Iacobazzi et al. (2004) found significant clinical heterogeneity among 6 CACT-deficient patients from Italy, Spain, and North America. In 5 patients, the disease manifested in the neonatal period, whereas the remaining patient, the younger sib of an infant who had died with clinical suspicion of fatty acid oxidation defect, had been treated since birth and was clinically asymptomatic at 4.5 years of age. Sequence analysis of the SLC25A20 gene identified 5 novel mutations and 3 previously reported mutations. Combined analysis of clinical, biochemical, and molecular data failed to indicate a correlation between phenotype and genotype.

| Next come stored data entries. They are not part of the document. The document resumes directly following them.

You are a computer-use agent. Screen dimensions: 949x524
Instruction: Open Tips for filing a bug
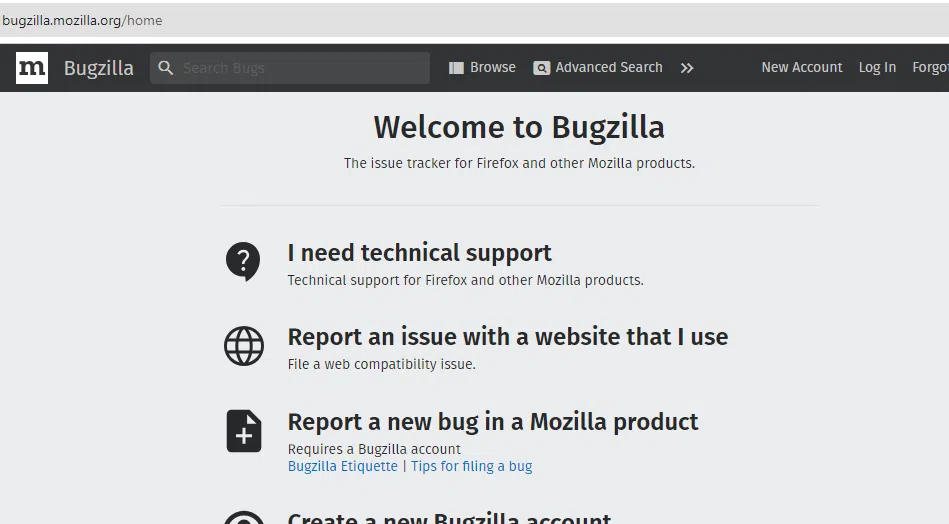pos(471,466)
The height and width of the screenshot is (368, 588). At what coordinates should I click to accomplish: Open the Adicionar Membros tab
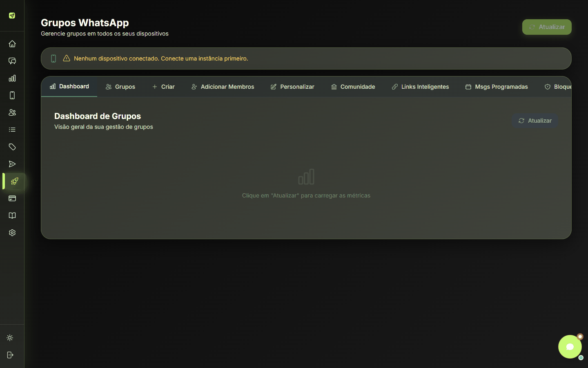click(x=223, y=87)
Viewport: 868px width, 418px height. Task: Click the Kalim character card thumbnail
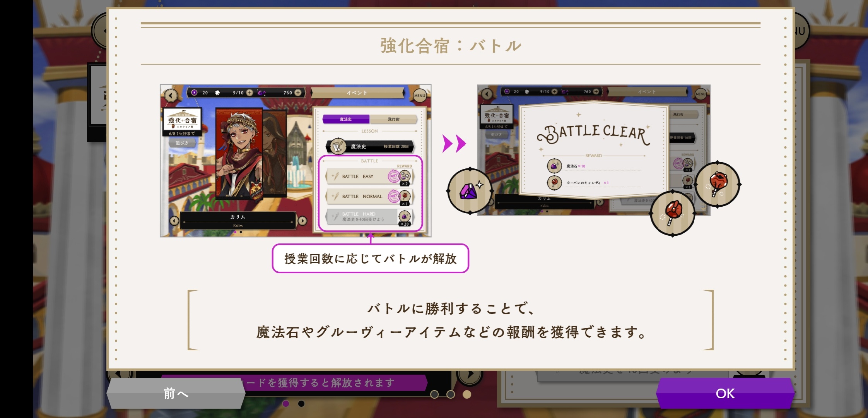tap(239, 153)
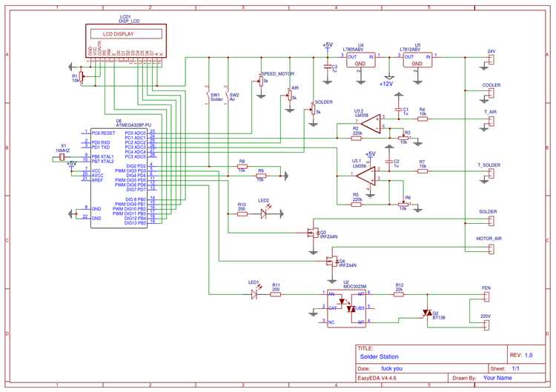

In 2 unrelated Japanese infants with CACTD, Fukushima et al. (2013) identified compound heterozygous mutations in the CACT gene (613698.0006, 613698.0008-613698.0009).

History

Mitochondrial oxidation of fatty acids provides the chief source of energy during prolonged fasting as well as for skeletal muscle during exercise and for cardiac muscle. Ten genetic defects in this pathway, diagrammed by Stanley et al. (1992), had been recognized in infants and children, including LCAD deficiency (see VLCAD, 201475), MCAD deficiency (201450), deficiency of the plasma-membrane carnitine transporter (212140), carnitine palmitoyltransferase I (CPT I) deficiency (255120), CPT II deficiency (255110), and SCAD deficiency (201470). Patients with these defects present with coma after a period of starvation and have hypoketosis, i.e., their serum ketone concentrations are low. They may also have cardiomyopathy and muscle weakness. Kelly and Strauss (1994) discussed the cardiomyopathies due to inborn errors of fatty acid oxidation and diagrammed the beta-oxidation pathway of fatty acids and specific defects causing cardiomyopathy.